Tuesday, January 06, 2009

“What it needs is a reboot button”

We have an electric blanket on our bed.
We don’t leave it on all night.
In fact, all we do is plug it in full blast each night to prewarm our bed so it isn’t ice-cold at bed-time.
This is electric blanket number two.
Number one wore out; that is, the blanket itself began to disintegrate.
Number one was fairly simple to operate; just plug it in and turn it on.
Number two is computerized, the bane of recent civilization.
This means it can perform random and unexplainable acts.
Like our cellphones, which usually play music when they shut off, but sometimes don’t.
(Seems like they were always supposed to play music.)
Or our combination VCR/DVR which sometimes does continuous rewind without the rewind button.
Or my computer monitor which doesn’t go to sleep, and renders the ‘pyooter’s “Lucy-in-the-Sky-With-Diamonds” sleep display.
Usually the monitor sleeps first; or at least it’s supposed to.
I also have a printer that sometimes throws a hissy-fit. It -a) does an “error” lockup on fire-up, or -b) refuses to print anything unless I “choose” it under 9.2.
OS-X has a generic print-driver that usually drives my printer, but sometimes it’s inoperative.

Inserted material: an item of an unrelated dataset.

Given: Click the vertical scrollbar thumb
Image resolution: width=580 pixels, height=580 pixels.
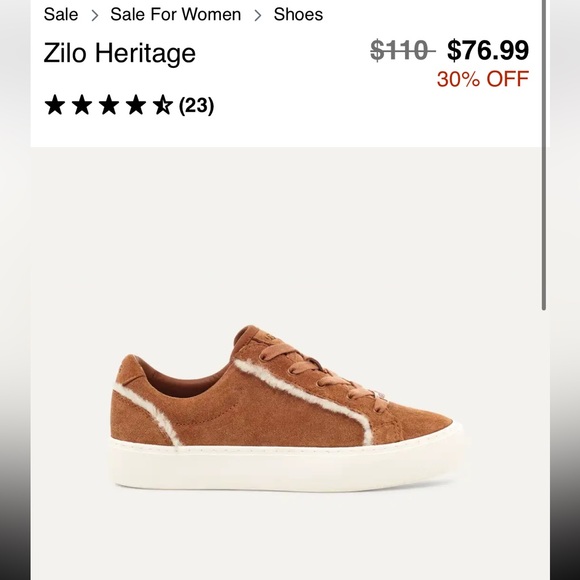Looking at the screenshot, I should click(544, 155).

So I plug in the electric blanket, and wick up the temperature on Linda’s side.
There is a small computer-mouse-like controller for each side, with —1) an on-off button, and —2) a button for ramping up the temperature.
Okay, move to my side: on; then ramp up temperature.
Ramped up, the temperature immediately steps back down.
“No wonder my side was cold last night,” I think.
I ramp it back up; right back down.
“Who programmed this thing? Microsoft?”
Okay, pull plug; start over.
Up and then down.
“What it needs is a reboot button,” Linda says.
“I’m trying to do that, pulling the plug,” I say.
Plug back in; up and then back down.
Finally after my third try, it holds the upper temperature and doesn’t step back down.
Explain that, people! (“It’s a miracle, Bobby!”)

  • “We” is myself and my wife of 41 years, “Linda.”
  • “Combination VCR/DVR” is a video cassette and/or DVD recorder, combined in one unit.
  • “9.2 and OS-X” are Apple-Computer operating systems. 9.2 was earlier; OS-X the most recent. My OS-X has 9.2 incorporated in it as “classic-mode.” It still has my 9.2 printer-driver. —I use my AppleWorks-5 word-processor; since AppleWorks-6 (for OS-X) lacks macros. It’s a so-called “classic application;” but I have a bunch of others. (OS-X “Leopard,” the most recent OS-X upgrade, no longer has the “classic-mode;” so mine is “Tiger.”)
  • “Who programmed this thing? Microsoft?” is a put-down. The scuttlebutt among Apple-geeks is that Microsoft is inferior. My siblings all use Microsoft Windows computers, but since I use an Apple Macintosh, I’m reprehensible and stupid.
  • A “reboot button” is for restarting your computer. Some of the Macintosh towers at the Messenger newspaper (from where I retired three years ago), had “reboot buttons;” a button that did the equivalent of pulling the plug, and plugging it back in. A “boot-up” is to fire up one’s computer.
  • “It’s a miracle, Bobby!” is something my born-again Christian mother said regarding answers to her prayers. —I once had a John Deere riding lawnmower I had to cut the battery-cable on, so I couldn’t use it. I kept hoping for a miracle, but had to fix it myself.